*** Opening Excerpted text ***
Summary
Two papers in this issue of Molecular Cell, Doncic et al. (2011) and Eser et al. (2011), present some satisfyingly simple ideas for the organization of the complex network that controls cell cycle progression and cell fate specification in budding yeast.
The default fate for a newly born budding yeast cell is to proceed through the cell cycle. Up to a certain point during the G1-phase of the cell cycle, termed Start, this fate is not inevitable; the cell has the option of mating rather than growing and dividing. But once Start has been passed, the cell is committed to doing a round of DNA replication and mitosis before it can once again consider mating. Much is known about the traversal of Start, based on decades of genetic and biochemical analysis of the pathways that regulate cell cycle progression in S. cerevisiae. Dozens of genes and proteins have been identified and organized into complex regulatory circuits. Still, we are left with the question of what exactly happens when Start is traversed. What does it mean for this regulatory circuit, built out of reversible elements, to irreversibly commit to a particular course? And of the hundreds of genes whose expression changes once Start has been passed, is there any logic to the question of which gene is expressed when? Two papers from the Skotheim group published in this issue of Molecular Cell (Doncic et al., 2011; Eser et al., 2011) provide interesting new insights into these issues.
Whi5 Translocation Defines Start
To address the first question, Doncic et al. (2011) made use of a live-cell video microscopy approach. The main probe for the status of the Start trigger was a fluorescent version of the Whi5 protein, a yeast transcriptional inhibitor that plays a role analogous to that of Rb in animal cells (Costanzo et al., 2004; de Bruin et al., 2004). At about the time Start occurs, Whi5 exits the nucleus, and thus loses its ability to repress G1/S transcription. The authors treated yeast cells at different times after mitosis with mating pheromone to see if the cells had passed Start yet—if a cell goes directly into the mating program, it is pre-Start, whereas if it carries out another cell cycle before going into the mating program, it is post-Start. Simultaneously, they determined how much the nuclear concentration of Whi5 had dropped from its post-mitotic peak. This allowed them to determine how tight the connection was between Whi5 redistribution and Start.
*** Closing Excerpted text ***
*** Opening Data to examine ***
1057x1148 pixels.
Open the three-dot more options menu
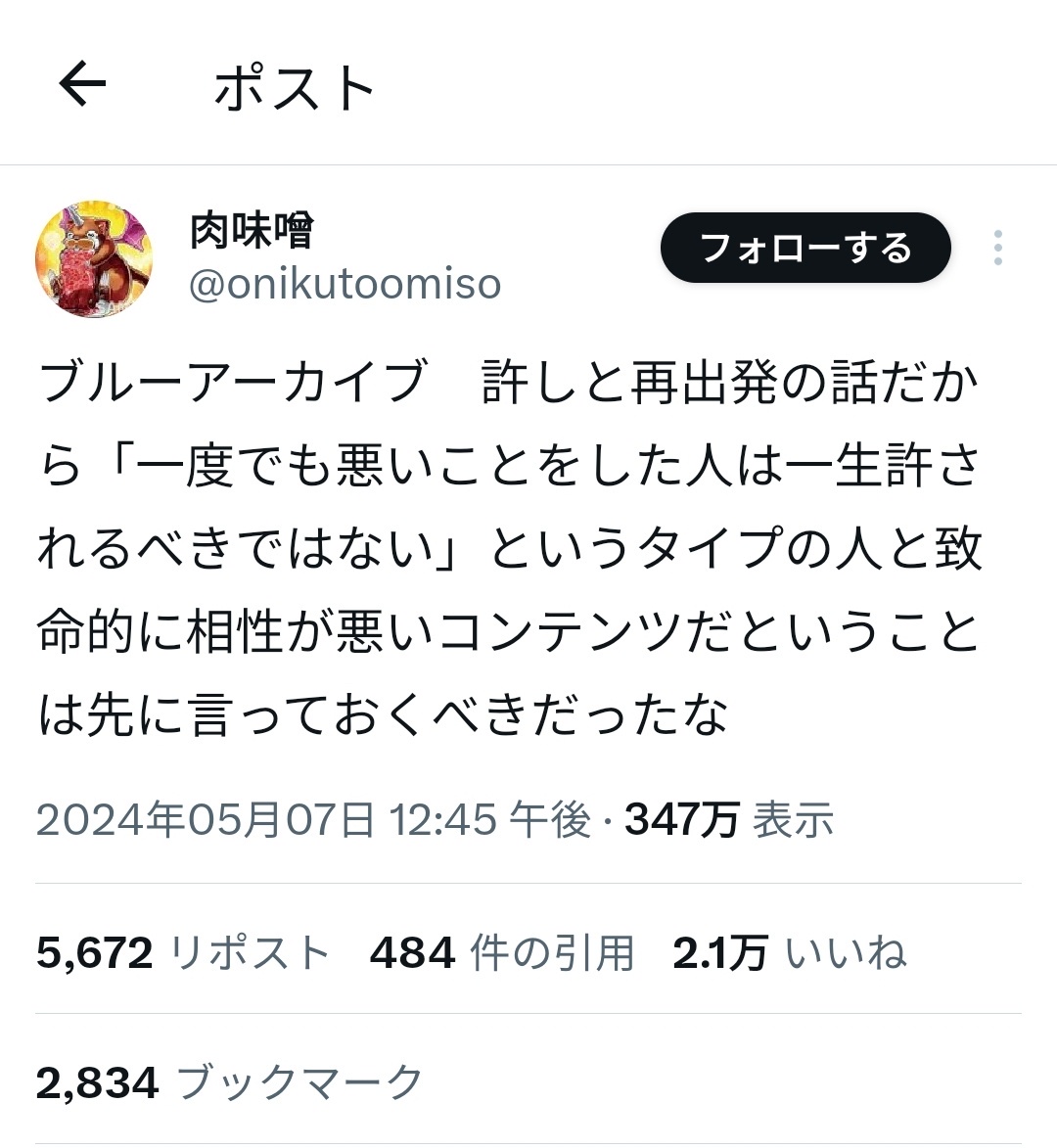[997, 248]
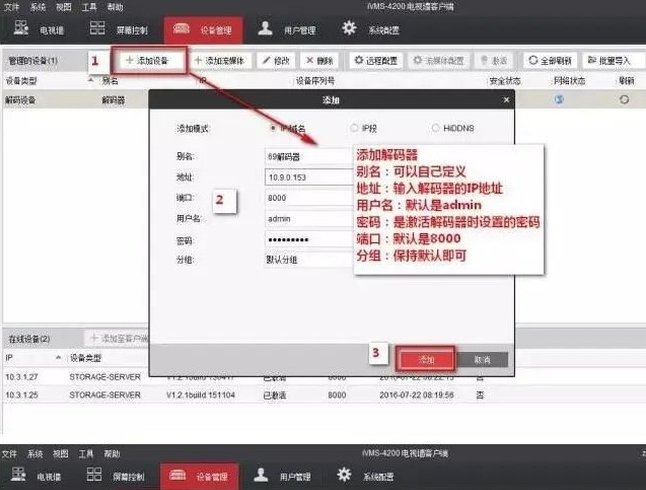Click refresh icon in the decoder row
The image size is (646, 490).
pyautogui.click(x=625, y=99)
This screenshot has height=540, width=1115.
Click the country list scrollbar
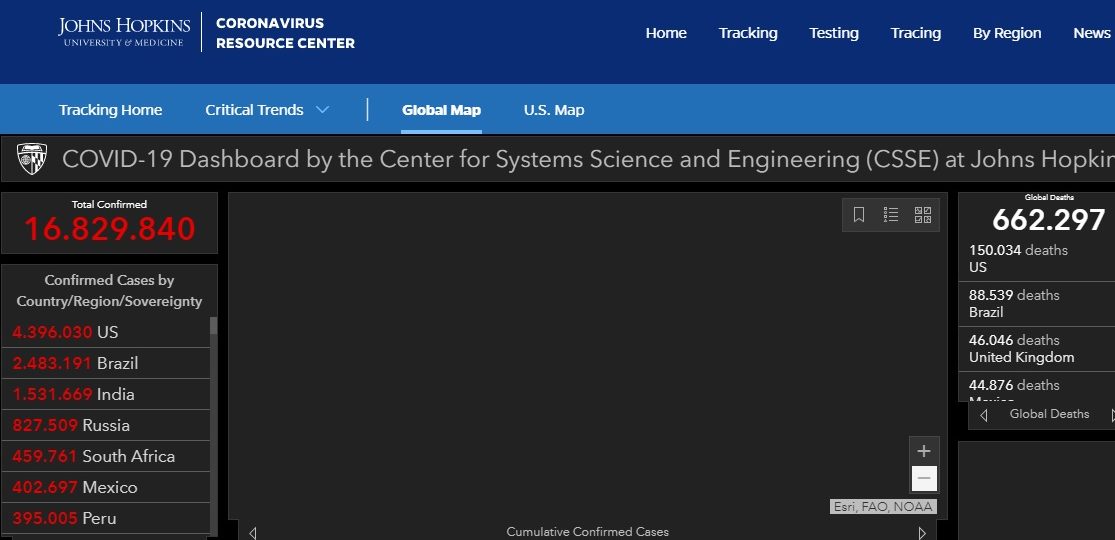coord(213,425)
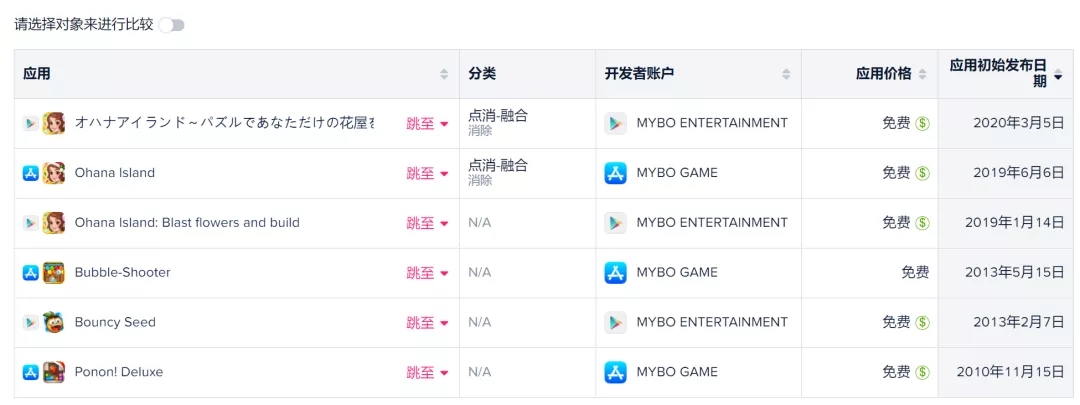
Task: Click the green dollar icon for Ponon! Deluxe
Action: (x=922, y=372)
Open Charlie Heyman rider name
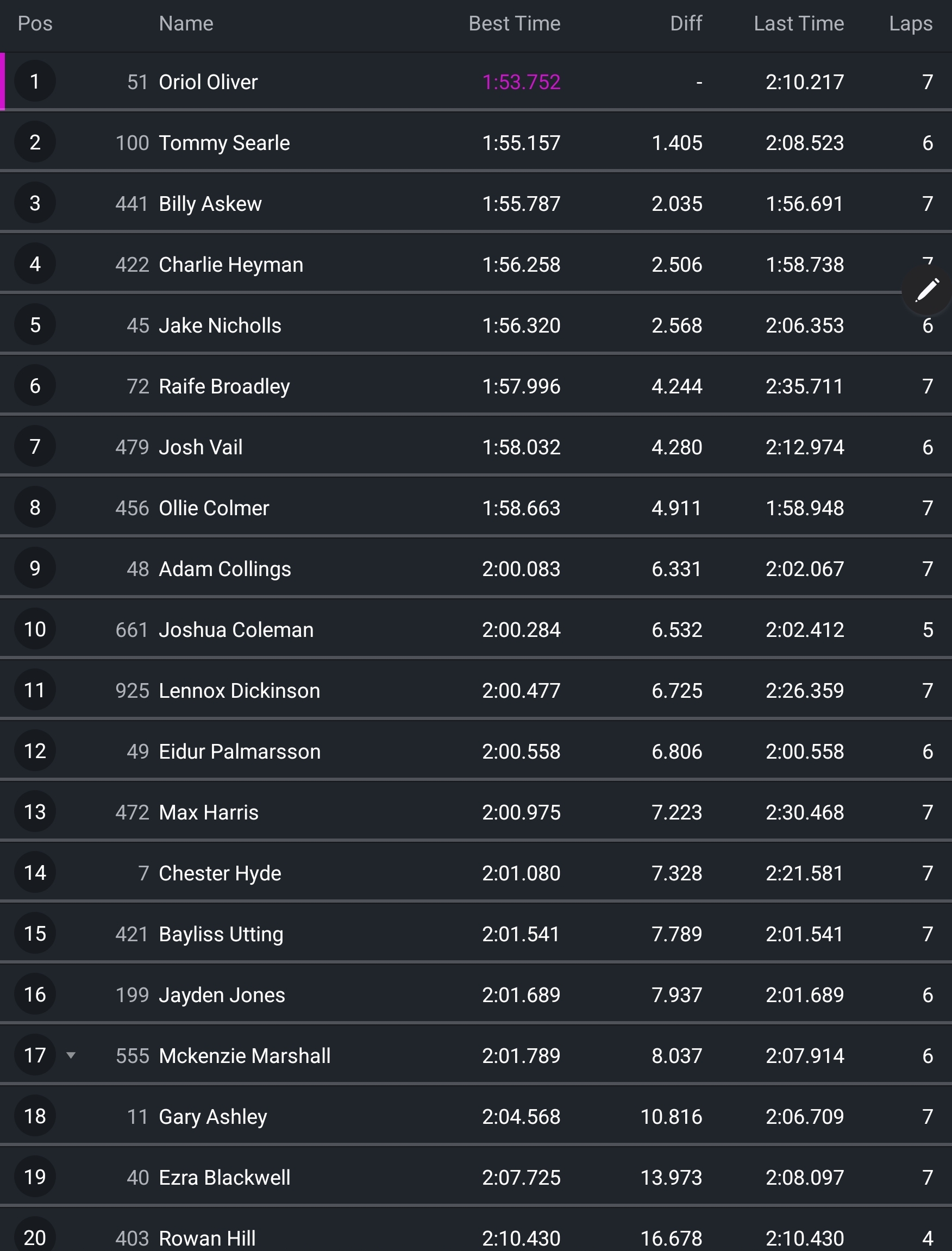This screenshot has width=952, height=1251. coord(230,265)
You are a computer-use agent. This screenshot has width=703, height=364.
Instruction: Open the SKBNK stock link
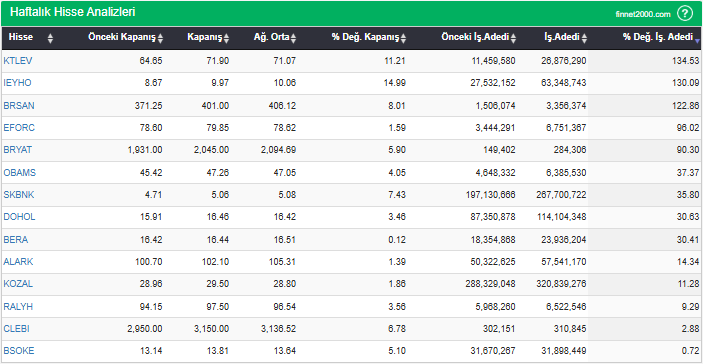19,195
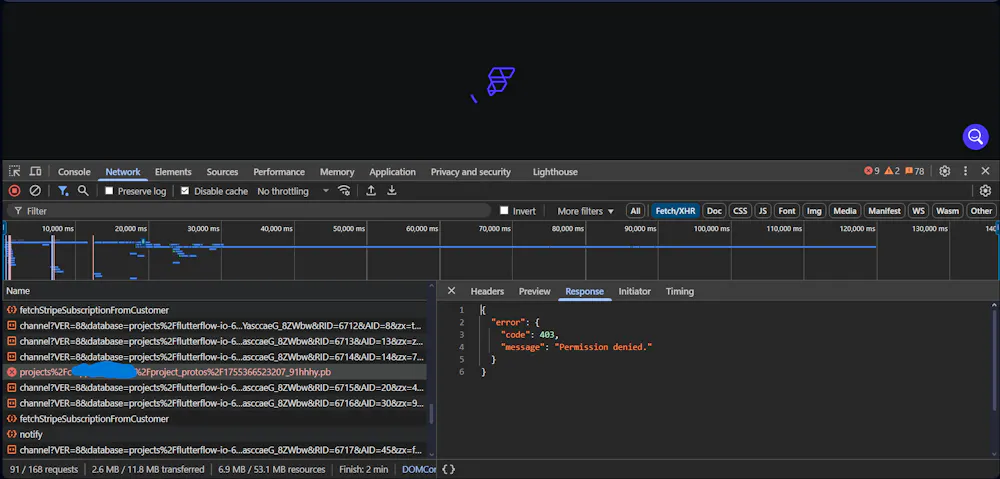Check the Invert filter checkbox

point(504,211)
*** Closing Data to examine ***
▸ Assignment
Please write the next part of the budding yeast cell cycle text above, starting after its last sentence.

▸ Response area
The results are remarkably clear. If mating pheromone is applied to a cell when more than 50% of the Whi5 is still in the nucleus, the cell will almost always directly arrest; it is pre-Start. If mating pheromone is applied when more than 50% of the nuclear Whi5 is gone, the cell will almost always carry out one more mitotic cycle before arresting; it is post-Start. This correlation holds up in both mothers and daughters, and in cells treated with both low and high concentrations of pheromone. Two other plausible surrogates of Start (time after mitosis and cell size) do a poorer job of predicting whether a cell will arrest directly when treated with phermomone. Thus, the metric that the cell uses to decide whether or not to proceed through the cell cycle is the nuclear Whi5 concentration.
Three Interlinked Positive/Double-Negative Feedback Loops Constitute a Modular Trigger for Start
The next question is what type of system regulates the nuclear concentration of Whi5: the answer is a small network of positive and double-negative feedback loops. For example, Whi5 inhibits CDK1 activation by inhibiting CLN1 and CLN2 transcription, and, conversely, CDK1 inhibits Whi5 function by promoting its exit from the nucleus. Thus the Whi5/Cln1,2-CDK1 system constitutes a double negative feedback loop, which, under the right circumstances, can function as a bistable trigger. Moreover, the Whi5/Cln1,2-CDK1 system is one of several interlinked positive or double-negative feedback loops (Figure 1). Active Cln1,2-CDK1 promotes more Cln1/2 transcription through the transcription factors MBF and SBF—a positive feedback loop—and active Cln1,2-CDK1 promotes the inactivation of its inhibitor Far1—a double negative feedback loop. In principle, these three interlinked loops could function together as a single bistable trigger that operates more robustly than any of the loops individually would (Ferrell, 2008). If so, then mutations that make any individual loop harder to flip from its pre-Start state to its post-Start state (for example, overexpression of Far1 or deletion of Cln1 and Cln2) should make it so that more Whi5 must be exported from the nucleus to get the cell through Start.
Figure 1. Schematic View of the Regulation of Start.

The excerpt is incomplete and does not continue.